***** Excerpt to read

Rule of thumb for outdoor activity:

  • Schedule sports, play, and outdoor work for before 10 AM or after 6 PM whenever possible.
  • Check the AQI at AirNow.gov before planning outdoor time. AQI above 100 = limit intense outdoor activity for sensitive groups.
  • On AQI days above 150, keep everyone — especially children and seniors — indoors in air conditioning.
  • Shade helps with heat but does nothing for ozone. If the AQI is high, only indoor air filtration provides protection.

Seniors and the heat: a quiet epidemic

Older adults are the other high-risk population that often flies under the radar. Aging reduces the body's ability to sense thirst, regulate temperature, and sweat effectively. Many common medications — diuretics, beta-blockers, anticholinergics, antipsychotics — further impair heat response. Social isolation compounds the risk: an elderly neighbor living alone with no AC is in real danger during a Phoenix heat wave.

The Maricopa County Heat Relief Network operates cooling centers and water distribution sites across the region from May through September. The City of Surprise, City of Peoria, and City of Goodyear all participate. If you have an elderly neighbor or relative, check on them daily when temperatures exceed 105°F. A 2-minute phone call or knock on the door can save a life.

**********
***** Available data

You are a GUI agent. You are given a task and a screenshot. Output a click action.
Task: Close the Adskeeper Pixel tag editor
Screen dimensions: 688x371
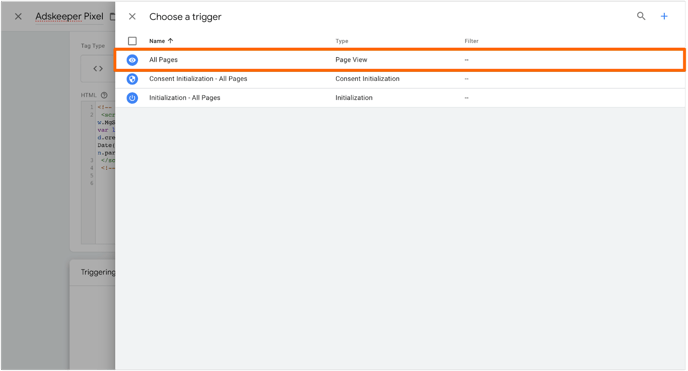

**********

Work required — In the excerpt on heat and air quality, above what AQI should everyone be kept indoors in air conditioning?

Response area — Above 150.